If it sounds like a riot, it's worth remembering that many of these vehicles contained families; the rowdier troublemakers had been arrested in the first wave. "They were smashing windscreens with children inside," he says. The earl has told this story many times over the last 30 years – in court as well as to journalists – but his shock at what he saw still radiates through his voice.

“At one point the police surrounded a coach and it stopped. A woman inside stood up and held her baby up – in a very melodramatic fashion, you wouldn't normally hold a baby that way for fear of dropping it. But she did. She yelled at the police that there was a baby on board.

"There was a pause of about five seconds, then from the back of the police ranks, whistling over our heads came a very large flint that exploded the windscreen over the baby."

Yet that was not the worst thing the earl says he saw that day. "At some point in the crazy melee there was a heavily pregnant woman wandering around. Two policemen came up behind her with batons and clubbed her around the head and shoulders, and down she went."

"In England?"

The earl wanted to note down the numbers of the police officers that he believes were committing crimes, but they were covered up. "It seemed somehow more shocking because this was a Saturday afternoon in the Wiltshire countryside. You understood this might happen behind the Iron Curtain, but in England? In Wiltshire? On a Saturday afternoon in the summer? In a Wiltshire field?"

He says that after the arrests he saw three police officers armed with hammers, simply smashing up vehicles to ensure they could not be driven again. "They were destroying what the owners would call their homes," he adds. "That is most certainly a criminal offence, simple, stupid vandalism." The earl repeated his story to journalists, leading the right-wing press at the time to depict him as an anarchist sympathiser and the Daily Telegraph editor to brand him a "class traitor" (he sued for defamation and bought a BMW with the proceeds).

Following a series of trials and appeals, in which the earl's evidence was key, the police dropped the charges and most of the arrested convoy members were released without any further action. Two years later, one police sergeant was convicted of actual bodily harm. Then, in 1991, 21 travellers were awarded damages for wrongful arrest, damage to property and false imprisonment. However, they were not awarded their legal fees and so the money was entirely swallowed up in costs.

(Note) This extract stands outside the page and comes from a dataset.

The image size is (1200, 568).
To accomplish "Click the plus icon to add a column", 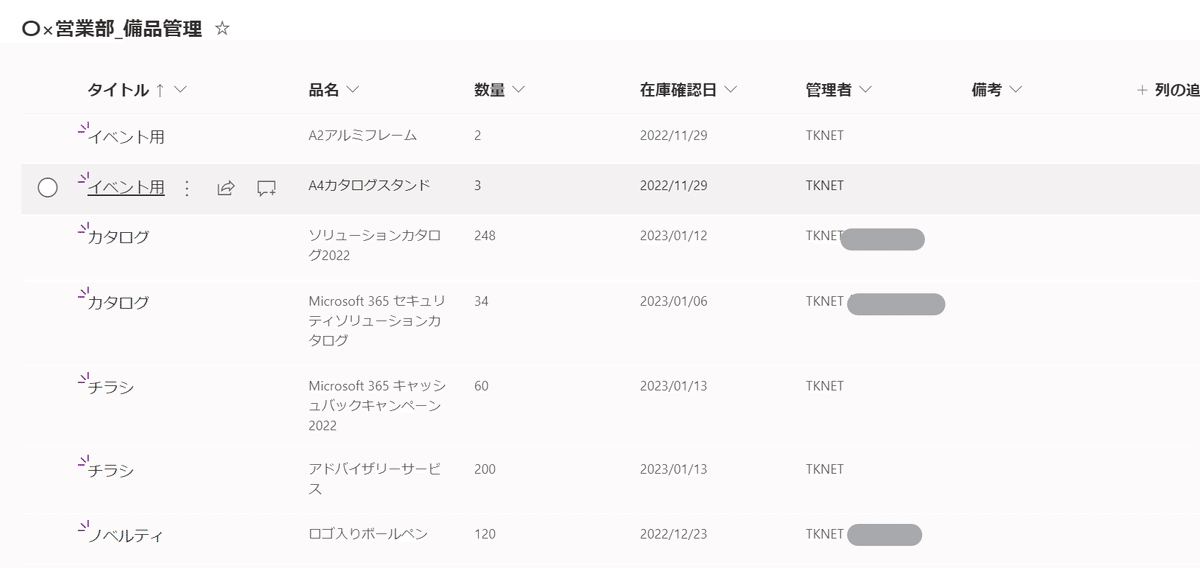I will pyautogui.click(x=1142, y=90).
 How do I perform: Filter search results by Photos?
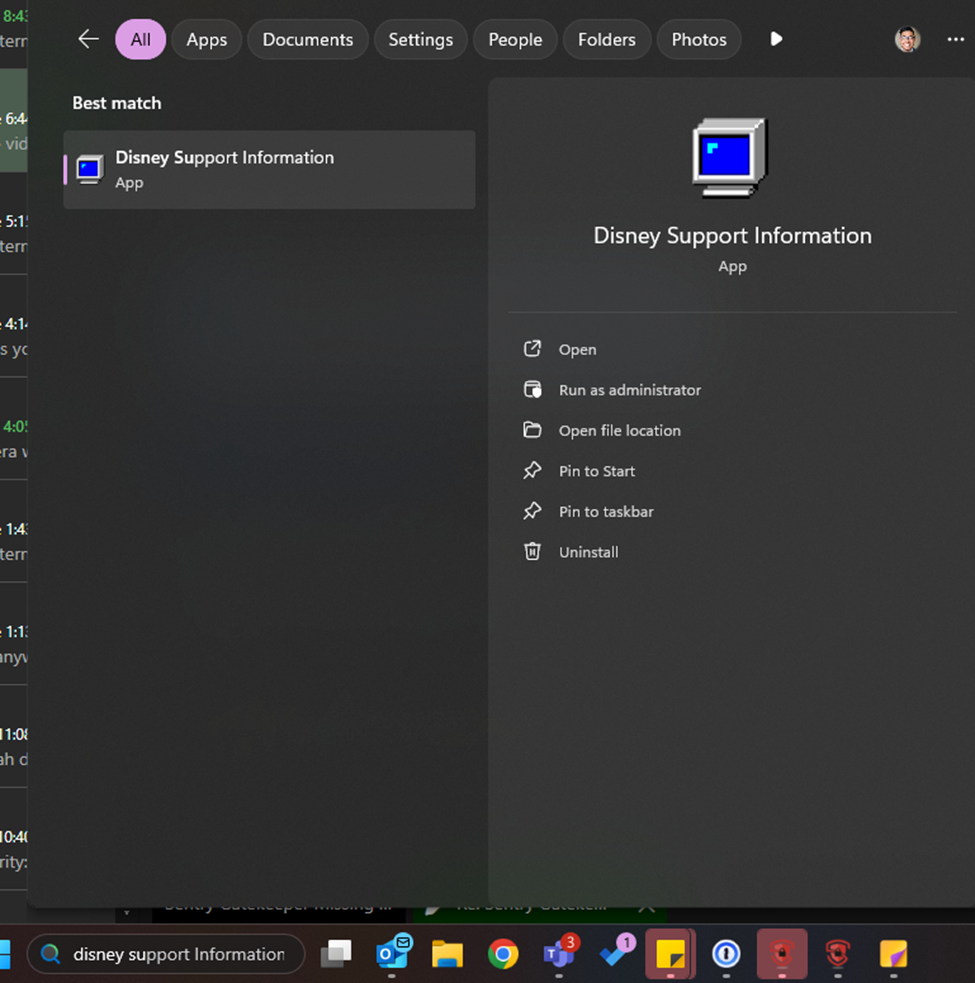coord(698,40)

I was unable to find a police officer willing to speak to me about what happened that day. It's said the police believed the travellers were armed with petrol bombs and other weapons, potentially even firearms. It’s said they believed they were rowdy troublemakers who intended to squat at Stonehenge and damage an important historical site. Despite that, it is hard to believe that such violence could have taken place just 30 years ago.

There's still an appetite for justice when it comes to historic abuses of power. Hillsborough shows that investigation and recognition are still possible decades later. However, many people have simply never heard of the Battle of the Beanfield. As time passes, it becomes increasingly likely we will never know which police officers were willing to hit a pregnant woman around the head – or how high up the ranks they then rose.